For everyone on this thread, PLEASE do not shame yourselves. Please stop thinking you are bad parents for leaning on screens as a way for your children to engage with the world right now. You have the rest of your offspring’s childhood to teach them how to take joy in things that are NOT screen based, and you can do that when you are no longer trying to work full time from home while raising your children with no care support or relief. When we all get through this, teach your children where they can find happiness and flow and joy in their existences without screens. Teach them there are other things to love in this world WHEN YOU CAN, like board games and puzzles, musical instruments, books and writing, time with friends. Take them to parks, or to the forest. Teach them to love and engage with animals. Sign them up for a gender-equal Scouting organization or other wilderness group if they love the outdoors and you want them to do a screen free activity (I hear the Baden-Powell Service Association is great!) Whatever their jam is outside of screens, teach them to explore that just so they know what it feels like to have that that kind of real space happiness.
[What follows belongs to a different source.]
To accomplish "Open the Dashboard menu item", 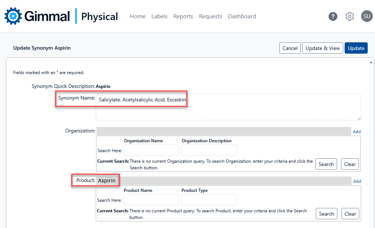I will pos(242,16).
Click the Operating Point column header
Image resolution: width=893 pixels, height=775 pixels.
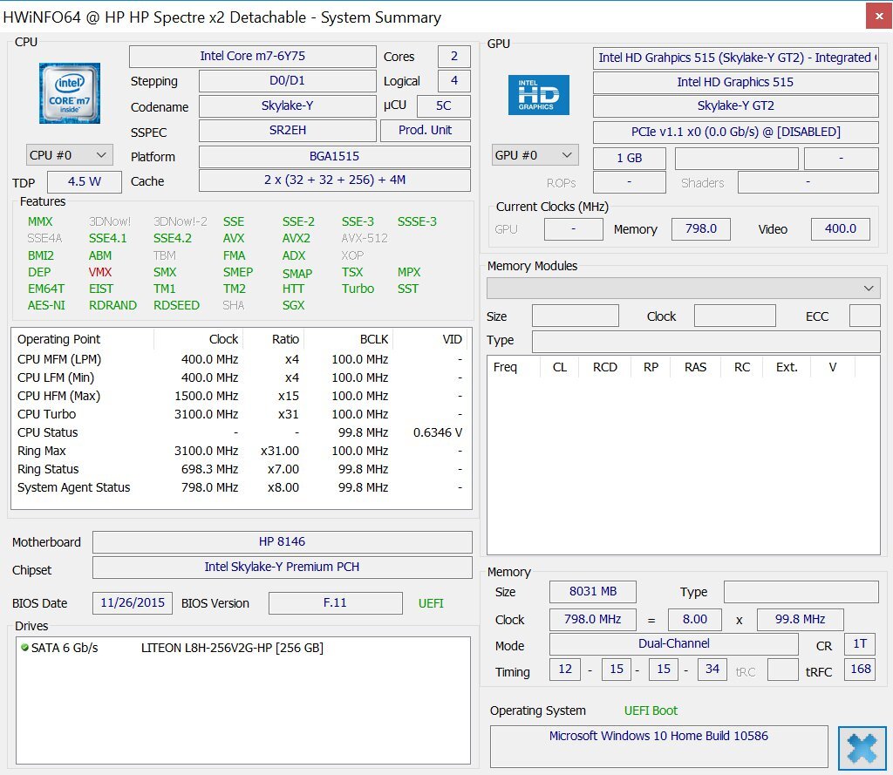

But FOR THE LOVE OF ALL THAT IS HOLY DON’T PUT THAT PRESSURE ON YOURSELF EVERY SECOND OF EVERY DAY. It is FINE to allow your child to watch as much TV as they – and you – need to so that you ALL can live your lives as a FAMILY without throwing a kid out a window.
Also, to the OP, I firmly believe that a few months of extra PBS shows is NOT going to brain damage your child. I gave myself guilt over this for YEARS because I let my son watch Sesame Street when he was less than a year old, and I would like to save you all the agony by telling you that so long as you teach balance and how to live life outside of screens as well as how to use them responsibly, your kiddos will be FINE. Also they will likely learn the alphabet early and probably pick up some lessons about diversity because Sesame Street remains a bastion of literacy AND kindness. I salute you for your good taste in children’s programming 🙂
(PS. I let my son watch Sesame Street from 6 months on, plus his beloved Mr Wodgers, plus Dinosaur Train and Thomas and the whole PBS gang and aside from constantly trying to play Fortnite more than his allotted hour a day, he’s fine. Then again, those video games are designed to be as addictive as a Vegas casino, so I don’t think skipping PBS shows in 2009 would have helped us with our Fortnite addiction issues in 2020. Separate post.)
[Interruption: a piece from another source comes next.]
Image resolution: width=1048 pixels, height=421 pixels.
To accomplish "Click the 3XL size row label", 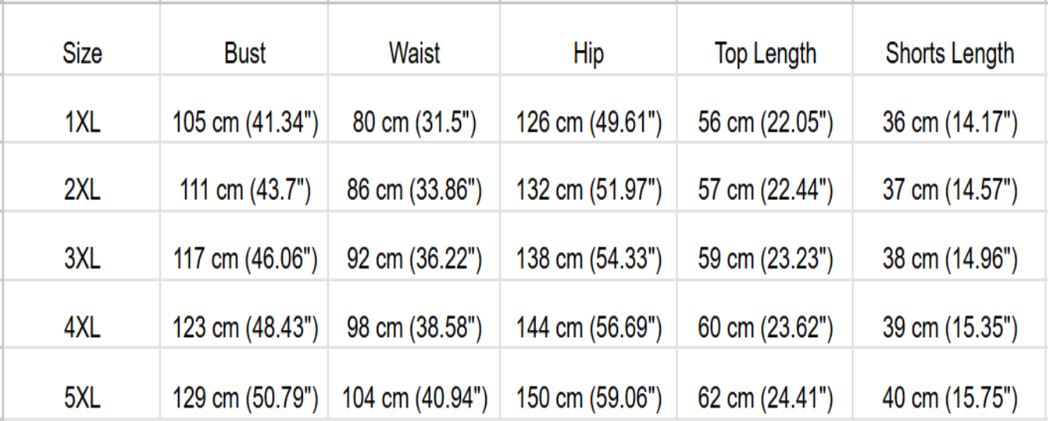I will [x=82, y=260].
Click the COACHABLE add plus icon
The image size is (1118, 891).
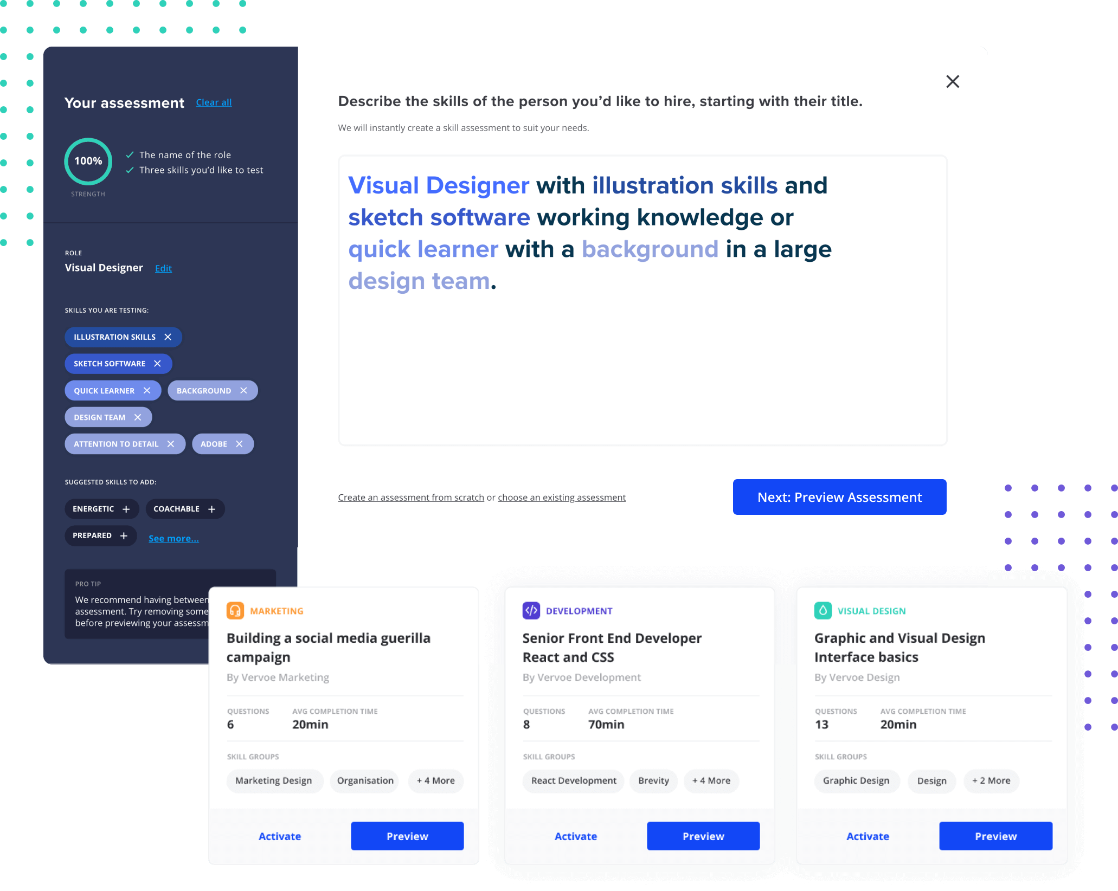[214, 509]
I did not add, “screen time is an economic issue” or “screen time is part of the rapidly escalating class war”, because that’s a separate topic and what I wanted to say was for parents to give themselves some fucking compassion at this time. Still, all these things are tied up together: the screen time, our kids brains, their emotions, their addictions, and the way capitalism will take advantage of all those factors now and in the years to come. The cynical dystopia is already here, and is the reason we are even having to engage in this conversation in parent groups. A tech dystopia has no space for compassion. But that is also a post for an entirely separate day.